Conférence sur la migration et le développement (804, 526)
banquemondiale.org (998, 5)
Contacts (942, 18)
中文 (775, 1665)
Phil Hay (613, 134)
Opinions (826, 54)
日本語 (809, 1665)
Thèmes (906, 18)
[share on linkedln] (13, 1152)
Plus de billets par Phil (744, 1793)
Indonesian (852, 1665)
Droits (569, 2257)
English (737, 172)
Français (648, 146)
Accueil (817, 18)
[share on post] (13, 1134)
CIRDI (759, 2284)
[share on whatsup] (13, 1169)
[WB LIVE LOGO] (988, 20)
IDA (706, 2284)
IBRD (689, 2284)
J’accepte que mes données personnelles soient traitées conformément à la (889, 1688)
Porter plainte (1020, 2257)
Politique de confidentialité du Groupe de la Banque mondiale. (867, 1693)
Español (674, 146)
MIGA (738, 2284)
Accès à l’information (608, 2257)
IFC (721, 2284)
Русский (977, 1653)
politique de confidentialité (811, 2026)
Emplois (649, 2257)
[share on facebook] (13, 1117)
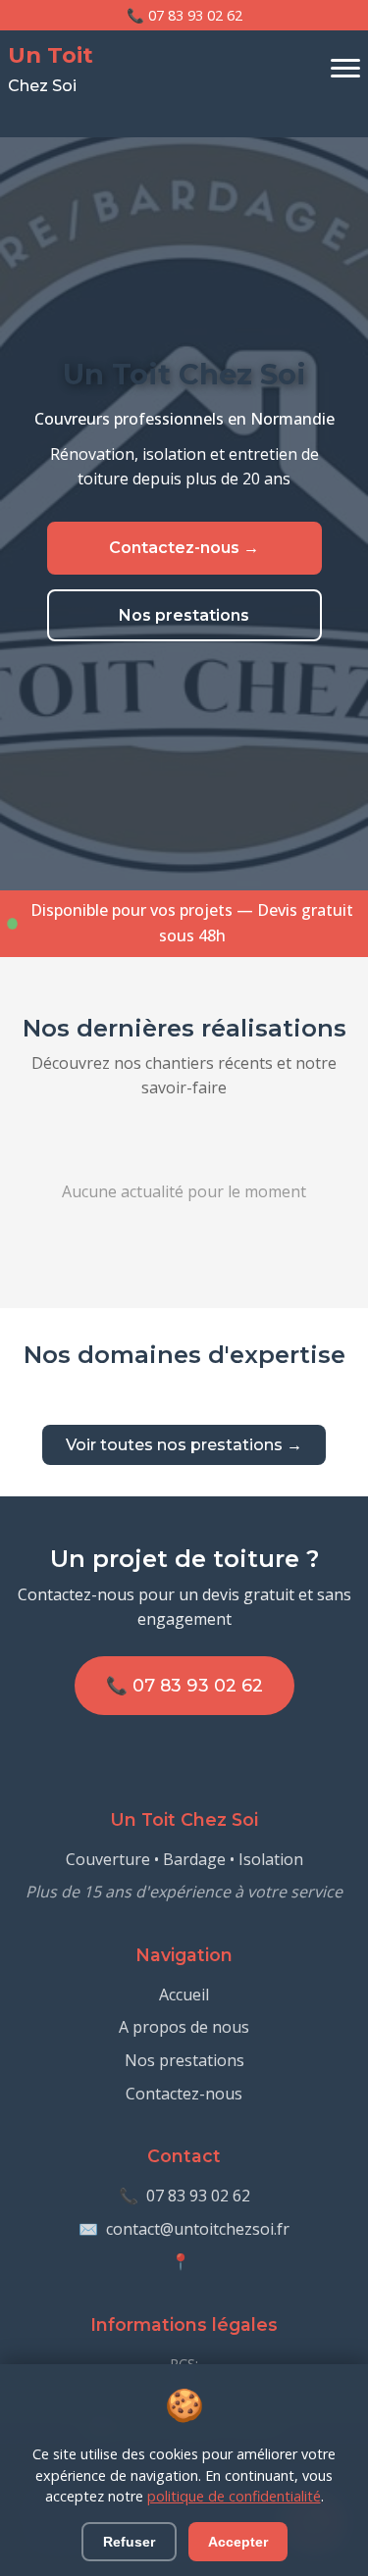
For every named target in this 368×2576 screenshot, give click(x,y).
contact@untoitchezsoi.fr (197, 2229)
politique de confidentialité (234, 2496)
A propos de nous (184, 2027)
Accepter (238, 2542)
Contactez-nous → (184, 547)
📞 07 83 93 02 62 (184, 15)
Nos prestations (184, 615)
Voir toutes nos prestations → (184, 1445)
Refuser (129, 2542)
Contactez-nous (184, 2093)
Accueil (184, 1994)
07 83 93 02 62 (198, 2195)
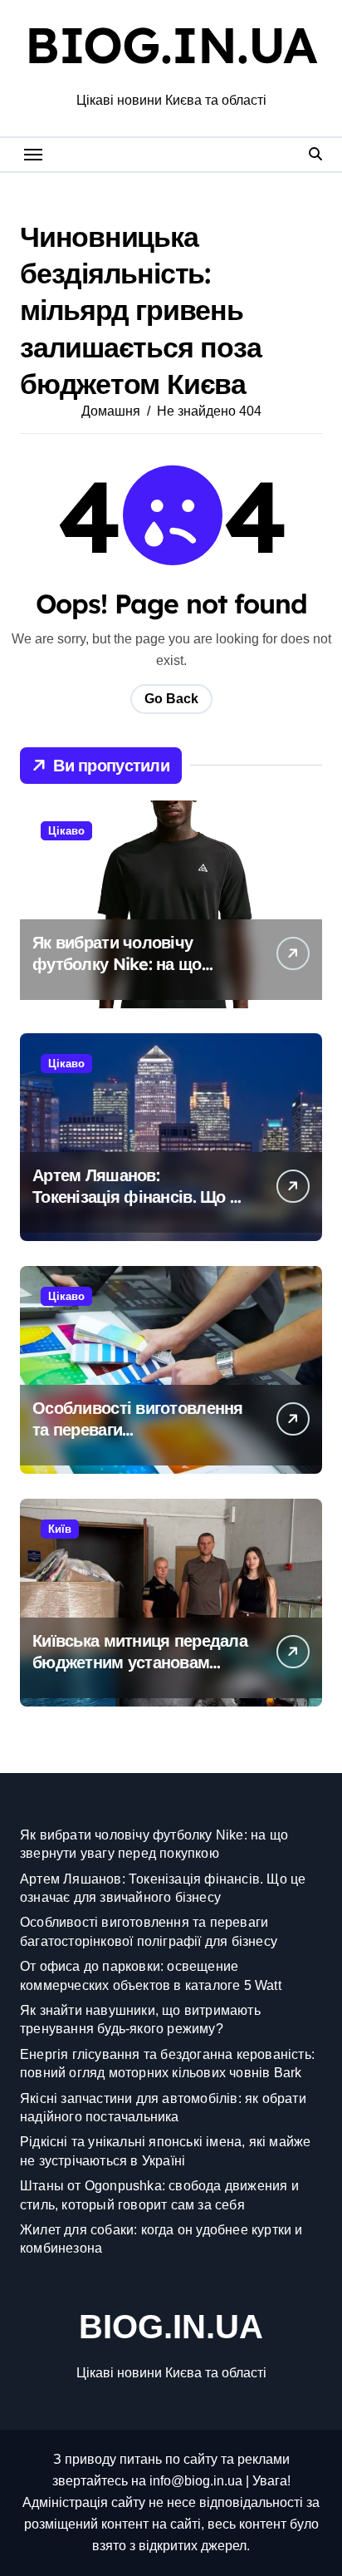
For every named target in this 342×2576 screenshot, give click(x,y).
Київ (59, 1529)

--------------------

TASK DIRECTIONS — Please output the lines from the line that contains "Plus de billets par Phil (744, 1793)" through the end of the records, both ends included, exactly and with no pictures.

WRITTEN RESPONSE —
Plus de billets par Phil (744, 1793)
Indonesian (852, 1665)
Droits (569, 2257)
English (737, 172)
Français (648, 146)
Accueil (817, 18)
[share on post] (13, 1134)
CIRDI (759, 2284)
[share on whatsup] (13, 1169)
[WB LIVE LOGO] (988, 20)
IDA (706, 2284)
IBRD (689, 2284)
J’accepte que mes données personnelles soient traitées conformément à la (889, 1688)
Porter plainte (1020, 2257)
Politique de confidentialité du Groupe de la Banque mondiale. (867, 1693)
Español (674, 146)
MIGA (738, 2284)
Accès à l’information (608, 2257)
IFC (721, 2284)
Русский (977, 1653)
politique de confidentialité (811, 2026)
Emplois (649, 2257)
[share on facebook] (13, 1117)
For every named target in this 368×2576 screenshot, give click(x,y).
contact@untoitchezsoi.fr (197, 2229)
politique de confidentialité (234, 2496)
A propos de nous (184, 2027)
Accepter (238, 2542)
Contactez-nous → (184, 547)
📞 07 83 93 02 62 (184, 15)
Nos prestations (184, 615)
Voir toutes nos prestations → (184, 1445)
Refuser (129, 2542)
Contactez-nous (184, 2093)
Accueil (184, 1994)
07 83 93 02 62 (198, 2195)
For every named target in this 342×2576 screenshot, give click(x,y).
Київ (59, 1529)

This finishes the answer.